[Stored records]
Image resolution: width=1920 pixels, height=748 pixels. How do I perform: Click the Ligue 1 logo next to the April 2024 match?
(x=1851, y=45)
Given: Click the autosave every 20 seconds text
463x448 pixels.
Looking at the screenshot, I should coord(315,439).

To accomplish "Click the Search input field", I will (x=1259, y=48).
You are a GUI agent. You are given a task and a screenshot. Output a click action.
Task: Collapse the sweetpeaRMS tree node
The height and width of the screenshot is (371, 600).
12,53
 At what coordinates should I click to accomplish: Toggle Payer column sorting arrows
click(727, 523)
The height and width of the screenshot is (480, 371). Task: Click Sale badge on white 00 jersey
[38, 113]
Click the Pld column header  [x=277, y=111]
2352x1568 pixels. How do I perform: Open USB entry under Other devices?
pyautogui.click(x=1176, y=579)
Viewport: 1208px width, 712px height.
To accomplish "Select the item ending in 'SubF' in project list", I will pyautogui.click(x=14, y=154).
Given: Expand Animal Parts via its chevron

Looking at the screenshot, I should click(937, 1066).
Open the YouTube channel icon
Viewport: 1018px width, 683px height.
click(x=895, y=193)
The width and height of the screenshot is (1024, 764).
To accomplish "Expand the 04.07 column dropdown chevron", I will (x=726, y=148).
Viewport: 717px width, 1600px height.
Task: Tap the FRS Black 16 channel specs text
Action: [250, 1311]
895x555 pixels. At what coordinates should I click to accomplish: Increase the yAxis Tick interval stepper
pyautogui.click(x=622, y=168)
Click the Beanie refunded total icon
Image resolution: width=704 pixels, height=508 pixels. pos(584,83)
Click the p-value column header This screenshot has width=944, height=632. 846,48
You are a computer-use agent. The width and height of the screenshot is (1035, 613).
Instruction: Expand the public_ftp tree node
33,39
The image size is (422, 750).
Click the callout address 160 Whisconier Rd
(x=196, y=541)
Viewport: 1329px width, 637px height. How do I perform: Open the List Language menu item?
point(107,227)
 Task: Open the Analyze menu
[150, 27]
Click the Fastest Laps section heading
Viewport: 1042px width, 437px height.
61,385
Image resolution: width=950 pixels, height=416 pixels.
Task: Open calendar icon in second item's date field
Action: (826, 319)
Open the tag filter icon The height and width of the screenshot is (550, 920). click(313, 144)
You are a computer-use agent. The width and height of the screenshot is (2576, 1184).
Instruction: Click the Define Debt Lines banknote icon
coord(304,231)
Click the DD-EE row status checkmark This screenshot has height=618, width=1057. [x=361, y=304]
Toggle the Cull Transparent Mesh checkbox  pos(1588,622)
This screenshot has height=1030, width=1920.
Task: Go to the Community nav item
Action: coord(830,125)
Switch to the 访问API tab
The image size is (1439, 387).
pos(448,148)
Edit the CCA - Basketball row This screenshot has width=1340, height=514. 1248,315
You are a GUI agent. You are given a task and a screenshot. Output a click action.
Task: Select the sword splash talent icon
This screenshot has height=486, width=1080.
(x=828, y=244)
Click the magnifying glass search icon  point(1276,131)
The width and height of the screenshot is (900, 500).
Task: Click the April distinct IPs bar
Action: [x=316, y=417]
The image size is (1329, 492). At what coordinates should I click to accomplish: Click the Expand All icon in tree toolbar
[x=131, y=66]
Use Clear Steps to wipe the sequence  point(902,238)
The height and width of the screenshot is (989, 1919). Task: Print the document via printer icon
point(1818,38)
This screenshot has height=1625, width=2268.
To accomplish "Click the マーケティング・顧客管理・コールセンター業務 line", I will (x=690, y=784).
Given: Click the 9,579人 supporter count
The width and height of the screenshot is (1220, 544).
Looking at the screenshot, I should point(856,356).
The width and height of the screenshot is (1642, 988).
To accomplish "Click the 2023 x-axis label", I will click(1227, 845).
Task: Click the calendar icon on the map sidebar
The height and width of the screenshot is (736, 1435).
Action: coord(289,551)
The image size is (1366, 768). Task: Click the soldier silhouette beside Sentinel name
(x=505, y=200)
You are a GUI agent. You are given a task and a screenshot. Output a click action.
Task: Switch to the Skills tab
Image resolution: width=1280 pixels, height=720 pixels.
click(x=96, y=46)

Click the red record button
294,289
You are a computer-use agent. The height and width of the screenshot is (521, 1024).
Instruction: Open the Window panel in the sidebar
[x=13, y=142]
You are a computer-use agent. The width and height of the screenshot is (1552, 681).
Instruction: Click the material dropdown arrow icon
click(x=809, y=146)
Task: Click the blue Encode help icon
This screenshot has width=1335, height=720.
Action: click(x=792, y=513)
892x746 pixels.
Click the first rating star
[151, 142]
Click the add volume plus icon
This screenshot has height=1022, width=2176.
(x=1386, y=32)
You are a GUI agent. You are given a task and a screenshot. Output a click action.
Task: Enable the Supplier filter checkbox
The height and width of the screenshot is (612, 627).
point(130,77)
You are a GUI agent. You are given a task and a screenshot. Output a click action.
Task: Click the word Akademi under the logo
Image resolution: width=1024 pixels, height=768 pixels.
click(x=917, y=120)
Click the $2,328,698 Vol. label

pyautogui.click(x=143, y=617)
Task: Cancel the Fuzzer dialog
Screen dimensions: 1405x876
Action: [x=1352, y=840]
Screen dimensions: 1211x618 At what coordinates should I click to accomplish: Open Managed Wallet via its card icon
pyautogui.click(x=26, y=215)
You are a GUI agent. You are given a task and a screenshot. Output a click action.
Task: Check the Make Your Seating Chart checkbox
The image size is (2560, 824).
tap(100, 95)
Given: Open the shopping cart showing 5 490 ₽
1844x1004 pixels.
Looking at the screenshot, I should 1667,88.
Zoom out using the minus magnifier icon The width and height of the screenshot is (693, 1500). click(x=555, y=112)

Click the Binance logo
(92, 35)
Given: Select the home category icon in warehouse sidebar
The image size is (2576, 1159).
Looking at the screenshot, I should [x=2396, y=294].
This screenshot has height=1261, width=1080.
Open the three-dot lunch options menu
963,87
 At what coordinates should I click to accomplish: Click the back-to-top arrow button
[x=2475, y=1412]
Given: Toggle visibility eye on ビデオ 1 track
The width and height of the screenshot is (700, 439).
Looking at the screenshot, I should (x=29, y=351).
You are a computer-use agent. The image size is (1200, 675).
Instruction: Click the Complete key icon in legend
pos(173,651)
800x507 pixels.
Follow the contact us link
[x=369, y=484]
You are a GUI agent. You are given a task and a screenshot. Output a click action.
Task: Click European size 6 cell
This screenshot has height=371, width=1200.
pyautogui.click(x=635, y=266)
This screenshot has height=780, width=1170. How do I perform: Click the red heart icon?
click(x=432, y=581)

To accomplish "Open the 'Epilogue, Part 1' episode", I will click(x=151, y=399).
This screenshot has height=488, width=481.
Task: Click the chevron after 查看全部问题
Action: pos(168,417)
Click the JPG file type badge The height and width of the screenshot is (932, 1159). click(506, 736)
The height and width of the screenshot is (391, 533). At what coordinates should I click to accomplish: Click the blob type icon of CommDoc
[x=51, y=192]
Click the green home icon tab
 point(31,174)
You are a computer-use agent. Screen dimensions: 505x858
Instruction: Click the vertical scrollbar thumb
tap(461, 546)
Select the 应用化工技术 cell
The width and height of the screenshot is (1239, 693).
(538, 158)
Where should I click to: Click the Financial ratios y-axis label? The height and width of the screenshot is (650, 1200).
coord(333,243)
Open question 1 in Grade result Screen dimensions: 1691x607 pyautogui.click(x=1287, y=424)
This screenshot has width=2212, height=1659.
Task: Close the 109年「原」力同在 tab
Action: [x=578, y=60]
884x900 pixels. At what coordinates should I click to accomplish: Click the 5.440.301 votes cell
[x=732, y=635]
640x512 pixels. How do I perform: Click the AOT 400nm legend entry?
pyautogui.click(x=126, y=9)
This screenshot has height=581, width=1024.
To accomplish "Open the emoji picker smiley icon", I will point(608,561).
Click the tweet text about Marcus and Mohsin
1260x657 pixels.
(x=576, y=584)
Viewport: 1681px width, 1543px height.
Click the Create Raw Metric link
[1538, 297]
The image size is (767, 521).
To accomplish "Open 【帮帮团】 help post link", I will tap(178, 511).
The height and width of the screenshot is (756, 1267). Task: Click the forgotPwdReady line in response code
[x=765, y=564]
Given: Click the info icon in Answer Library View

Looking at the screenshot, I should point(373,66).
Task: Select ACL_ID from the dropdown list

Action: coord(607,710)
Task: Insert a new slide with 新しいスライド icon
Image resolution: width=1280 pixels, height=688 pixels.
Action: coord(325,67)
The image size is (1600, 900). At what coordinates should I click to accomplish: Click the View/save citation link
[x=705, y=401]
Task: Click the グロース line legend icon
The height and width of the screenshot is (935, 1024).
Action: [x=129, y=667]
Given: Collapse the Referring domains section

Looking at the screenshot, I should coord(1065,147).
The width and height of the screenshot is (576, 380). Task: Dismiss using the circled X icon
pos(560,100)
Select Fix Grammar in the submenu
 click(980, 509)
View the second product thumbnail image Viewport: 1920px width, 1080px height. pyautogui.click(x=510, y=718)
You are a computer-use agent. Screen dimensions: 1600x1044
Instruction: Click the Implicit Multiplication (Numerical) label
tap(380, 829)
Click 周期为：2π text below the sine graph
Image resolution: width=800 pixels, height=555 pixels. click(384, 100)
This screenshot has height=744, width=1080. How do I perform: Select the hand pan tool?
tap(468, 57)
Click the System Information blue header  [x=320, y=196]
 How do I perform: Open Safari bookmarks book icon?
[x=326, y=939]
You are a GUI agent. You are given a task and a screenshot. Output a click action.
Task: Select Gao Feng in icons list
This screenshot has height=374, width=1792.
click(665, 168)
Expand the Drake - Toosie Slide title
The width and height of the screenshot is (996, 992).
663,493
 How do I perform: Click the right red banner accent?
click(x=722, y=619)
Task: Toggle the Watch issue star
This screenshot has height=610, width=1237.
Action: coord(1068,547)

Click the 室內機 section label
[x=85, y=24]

What is needed →
Copy out only the lines of the records above from the one with "This screenshot has height=744, width=1080." through the one with "Task: Select Gao Feng in icons list", exactly as they stand, both included.

The completed task →
This screenshot has height=744, width=1080. How do I perform: Select the hand pan tool?
tap(468, 57)
Click the System Information blue header  [x=320, y=196]
 How do I perform: Open Safari bookmarks book icon?
[x=326, y=939]
You are a GUI agent. You are given a task and a screenshot. Output a click action.
Task: Select Gao Feng in icons list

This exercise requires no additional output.